- [Work instructions]: Reproduce the portion of the passage on the Texas State University stormwater program between "Texas State University is" and "phone at 512-245-3616.", inclusive.

- [Passage to read]:
☆ ☆ ☆ ☆
Texas State University Stormwater Management Program

Texas State University is responsible for developing and implementing a Stormwater Management Program (SWMP) that is updated every 5 years. The Texas State SWMP outlines best practices for managing stormwater runoff and preventing pollution to our creeks, rivers, lakes, and oceans. To review resources such as the SWMP, Annual Reports, or other documents, please visit our Resources page. The SWMP is managed by the Environmental Health, Safety & Risk Management office. For a list of other departments involved or questions, please contact us via email ( or by phone at 512-245-3616.

What is a SWMP?

A Stormwater Management Program (SWMP) is an administrative document developed to describe different methods for stormwater management. In other words, a SWMP outlines various methods for preventing pollution to nearby waterways. These methods can include litter pickup events, storm drain marking, inspections, or other similar activities. The SWMP is designed to outline goals and objectives specific to Texas State University.
☆ ☆ ☆ ☆
- [Listing]:
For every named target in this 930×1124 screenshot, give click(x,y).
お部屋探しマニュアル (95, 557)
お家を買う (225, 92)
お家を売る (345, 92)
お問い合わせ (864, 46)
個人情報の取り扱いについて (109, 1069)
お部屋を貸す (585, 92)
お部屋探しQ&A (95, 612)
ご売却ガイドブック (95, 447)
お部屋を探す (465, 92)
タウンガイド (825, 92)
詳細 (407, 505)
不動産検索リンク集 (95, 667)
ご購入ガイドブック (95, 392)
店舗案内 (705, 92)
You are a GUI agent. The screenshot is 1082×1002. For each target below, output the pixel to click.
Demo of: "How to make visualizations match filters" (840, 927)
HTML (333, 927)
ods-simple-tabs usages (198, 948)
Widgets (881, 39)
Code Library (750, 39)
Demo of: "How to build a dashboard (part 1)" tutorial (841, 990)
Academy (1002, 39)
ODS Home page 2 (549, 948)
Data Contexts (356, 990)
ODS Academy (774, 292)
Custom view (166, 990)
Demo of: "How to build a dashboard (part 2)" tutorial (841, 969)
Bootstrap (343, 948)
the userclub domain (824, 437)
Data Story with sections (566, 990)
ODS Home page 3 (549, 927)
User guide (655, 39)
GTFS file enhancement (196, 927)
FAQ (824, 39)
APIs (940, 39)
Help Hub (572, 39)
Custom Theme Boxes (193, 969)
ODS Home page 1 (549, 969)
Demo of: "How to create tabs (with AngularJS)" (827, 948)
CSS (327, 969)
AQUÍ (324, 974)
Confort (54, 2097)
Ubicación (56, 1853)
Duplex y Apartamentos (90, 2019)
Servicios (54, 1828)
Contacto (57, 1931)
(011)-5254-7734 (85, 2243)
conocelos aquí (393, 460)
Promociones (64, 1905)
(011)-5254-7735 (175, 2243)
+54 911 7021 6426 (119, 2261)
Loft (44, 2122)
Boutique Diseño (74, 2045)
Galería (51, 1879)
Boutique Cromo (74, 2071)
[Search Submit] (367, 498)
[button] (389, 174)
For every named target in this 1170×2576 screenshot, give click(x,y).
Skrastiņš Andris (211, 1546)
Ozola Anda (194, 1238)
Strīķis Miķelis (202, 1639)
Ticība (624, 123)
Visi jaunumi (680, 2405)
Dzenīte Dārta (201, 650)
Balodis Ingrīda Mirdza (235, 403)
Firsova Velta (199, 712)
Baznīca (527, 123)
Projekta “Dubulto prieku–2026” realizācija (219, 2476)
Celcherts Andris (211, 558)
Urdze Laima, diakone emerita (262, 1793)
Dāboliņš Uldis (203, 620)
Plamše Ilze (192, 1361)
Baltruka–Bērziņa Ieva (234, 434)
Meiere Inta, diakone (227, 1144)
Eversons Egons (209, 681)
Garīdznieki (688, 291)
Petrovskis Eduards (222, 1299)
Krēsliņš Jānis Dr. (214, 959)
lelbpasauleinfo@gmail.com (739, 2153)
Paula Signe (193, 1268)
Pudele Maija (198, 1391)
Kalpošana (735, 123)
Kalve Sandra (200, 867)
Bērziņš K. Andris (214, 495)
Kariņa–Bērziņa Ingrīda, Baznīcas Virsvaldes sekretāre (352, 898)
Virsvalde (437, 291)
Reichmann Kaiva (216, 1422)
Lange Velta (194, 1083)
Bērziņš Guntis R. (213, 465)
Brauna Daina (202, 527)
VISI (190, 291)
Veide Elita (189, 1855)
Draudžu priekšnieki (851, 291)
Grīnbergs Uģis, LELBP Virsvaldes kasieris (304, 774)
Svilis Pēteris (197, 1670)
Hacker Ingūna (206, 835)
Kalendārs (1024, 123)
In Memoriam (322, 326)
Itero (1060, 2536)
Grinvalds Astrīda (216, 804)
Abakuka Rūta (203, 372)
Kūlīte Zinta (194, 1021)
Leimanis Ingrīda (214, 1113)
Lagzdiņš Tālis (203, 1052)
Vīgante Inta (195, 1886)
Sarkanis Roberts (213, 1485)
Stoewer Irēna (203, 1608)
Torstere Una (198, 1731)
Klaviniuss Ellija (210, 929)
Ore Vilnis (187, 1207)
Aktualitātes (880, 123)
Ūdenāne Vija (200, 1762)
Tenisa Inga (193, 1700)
☆ ☆ ☆ ☆
- [Reply]:
Texas State University is responsible for developing and implementing a Stormwater Management Program (SWMP) that is updated every 5 years. The Texas State SWMP outlines best practices for managing stormwater runoff and preventing pollution to our creeks, rivers, lakes, and oceans. To review resources such as the SWMP, Annual Reports, or other documents, please visit our Resources page. The SWMP is managed by the Environmental Health, Safety & Risk Management office. For a list of other departments involved or questions, please contact us via email ( or by phone at 512-245-3616.